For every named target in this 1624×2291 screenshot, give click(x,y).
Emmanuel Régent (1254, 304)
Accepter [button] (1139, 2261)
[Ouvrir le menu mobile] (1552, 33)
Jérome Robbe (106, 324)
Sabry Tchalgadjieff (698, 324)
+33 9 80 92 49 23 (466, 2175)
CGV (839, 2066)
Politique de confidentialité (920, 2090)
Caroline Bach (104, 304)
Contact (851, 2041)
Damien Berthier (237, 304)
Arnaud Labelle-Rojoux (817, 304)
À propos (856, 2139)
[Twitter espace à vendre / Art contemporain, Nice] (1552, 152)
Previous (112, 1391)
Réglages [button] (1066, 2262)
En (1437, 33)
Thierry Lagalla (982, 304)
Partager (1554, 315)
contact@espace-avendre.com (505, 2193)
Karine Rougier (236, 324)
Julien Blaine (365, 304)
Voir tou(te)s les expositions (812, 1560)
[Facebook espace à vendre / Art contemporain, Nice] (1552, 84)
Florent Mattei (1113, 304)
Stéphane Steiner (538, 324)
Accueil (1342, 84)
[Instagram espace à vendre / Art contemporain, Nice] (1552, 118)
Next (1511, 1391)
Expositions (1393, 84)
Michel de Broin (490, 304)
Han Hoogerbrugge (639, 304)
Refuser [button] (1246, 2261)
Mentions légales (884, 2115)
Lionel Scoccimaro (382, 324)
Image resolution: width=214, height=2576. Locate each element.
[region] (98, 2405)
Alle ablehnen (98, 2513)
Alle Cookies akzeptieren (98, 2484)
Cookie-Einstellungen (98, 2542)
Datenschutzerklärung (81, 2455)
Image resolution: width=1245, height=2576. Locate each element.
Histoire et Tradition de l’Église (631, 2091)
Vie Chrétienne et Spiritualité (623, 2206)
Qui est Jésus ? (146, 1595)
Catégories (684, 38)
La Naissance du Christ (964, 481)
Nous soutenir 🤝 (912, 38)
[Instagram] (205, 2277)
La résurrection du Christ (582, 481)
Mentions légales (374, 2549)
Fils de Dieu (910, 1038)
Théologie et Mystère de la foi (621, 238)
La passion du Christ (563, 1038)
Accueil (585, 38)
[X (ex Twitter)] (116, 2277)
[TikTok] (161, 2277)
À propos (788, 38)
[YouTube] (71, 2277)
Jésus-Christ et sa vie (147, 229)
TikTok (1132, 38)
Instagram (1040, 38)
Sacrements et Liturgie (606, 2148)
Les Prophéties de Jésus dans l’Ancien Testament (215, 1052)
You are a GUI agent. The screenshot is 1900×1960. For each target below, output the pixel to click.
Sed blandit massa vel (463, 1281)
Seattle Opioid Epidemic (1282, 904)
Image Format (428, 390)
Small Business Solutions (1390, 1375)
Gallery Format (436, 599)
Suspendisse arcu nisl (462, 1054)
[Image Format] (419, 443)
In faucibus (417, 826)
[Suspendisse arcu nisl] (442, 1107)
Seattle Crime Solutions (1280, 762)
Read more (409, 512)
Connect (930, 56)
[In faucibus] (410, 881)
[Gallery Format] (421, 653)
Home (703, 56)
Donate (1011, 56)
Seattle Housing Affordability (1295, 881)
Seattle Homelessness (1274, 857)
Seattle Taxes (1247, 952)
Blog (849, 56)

────────────────

[WHAT IS REQUIRED]: Reprint the whole listing above exactly.

[SOLUTION TO THE PROBLEM]:
For every named target in this 1624×2291 screenshot, give click(x,y).
Emmanuel Régent (1254, 304)
Accepter [button] (1139, 2261)
[Ouvrir le menu mobile] (1552, 33)
Jérome Robbe (106, 324)
Sabry Tchalgadjieff (698, 324)
+33 9 80 92 49 23 (466, 2175)
CGV (839, 2066)
Politique de confidentialité (920, 2090)
Caroline Bach (104, 304)
Contact (851, 2041)
Damien Berthier (237, 304)
Arnaud Labelle-Rojoux (817, 304)
À propos (856, 2139)
[Twitter espace à vendre / Art contemporain, Nice] (1552, 152)
Previous (112, 1391)
Réglages [button] (1066, 2262)
En (1437, 33)
Thierry Lagalla (982, 304)
Partager (1554, 315)
contact@espace-avendre.com (505, 2193)
Karine Rougier (236, 324)
Julien Blaine (365, 304)
Voir tou(te)s les expositions (812, 1560)
[Facebook espace à vendre / Art contemporain, Nice] (1552, 84)
Florent Mattei (1113, 304)
Stéphane Steiner (538, 324)
Accueil (1342, 84)
[Instagram espace à vendre / Art contemporain, Nice] (1552, 118)
Next (1511, 1391)
Expositions (1393, 84)
Michel de Broin (490, 304)
Han Hoogerbrugge (639, 304)
Refuser [button] (1246, 2261)
Mentions légales (884, 2115)
Lionel Scoccimaro (382, 324)
Image resolution: width=214, height=2576. Locate each element.
[region] (98, 2405)
Alle ablehnen (98, 2513)
Alle Cookies akzeptieren (98, 2484)
Cookie-Einstellungen (98, 2542)
Datenschutzerklärung (81, 2455)
Image resolution: width=1245, height=2576. Locate each element.
Histoire et Tradition de l’Église (631, 2091)
Vie Chrétienne et Spiritualité (623, 2206)
Qui est Jésus ? (146, 1595)
Catégories (684, 38)
La Naissance du Christ (964, 481)
Nous soutenir 🤝 (912, 38)
[Instagram] (205, 2277)
La résurrection du Christ (582, 481)
Mentions légales (374, 2549)
Fils de Dieu (910, 1038)
Théologie et Mystère de la foi (621, 238)
La passion du Christ (563, 1038)
Accueil (585, 38)
[X (ex Twitter)] (116, 2277)
[TikTok] (161, 2277)
À propos (788, 38)
[YouTube] (71, 2277)
Jésus-Christ et sa vie (147, 229)
TikTok (1132, 38)
Instagram (1040, 38)
Sacrements et Liturgie (606, 2148)
Les Prophéties de Jésus dans l’Ancien Testament (215, 1052)
You are a GUI agent. The screenshot is 1900×1960. For each target below, output the pixel to click.
Sed blandit massa vel (463, 1281)
Seattle Opioid Epidemic (1282, 904)
Image Format (428, 390)
Small Business Solutions (1390, 1375)
Gallery Format (436, 599)
Suspendisse arcu nisl (462, 1054)
[Image Format] (419, 443)
In faucibus (417, 826)
[Suspendisse arcu nisl] (442, 1107)
Seattle Crime Solutions (1280, 762)
Read more (409, 512)
Connect (930, 56)
[In faucibus] (410, 881)
[Gallery Format] (421, 653)
Home (703, 56)
Donate (1011, 56)
Seattle Housing Affordability (1295, 881)
Seattle Homelessness (1274, 857)
Seattle Taxes (1247, 952)
Blog (849, 56)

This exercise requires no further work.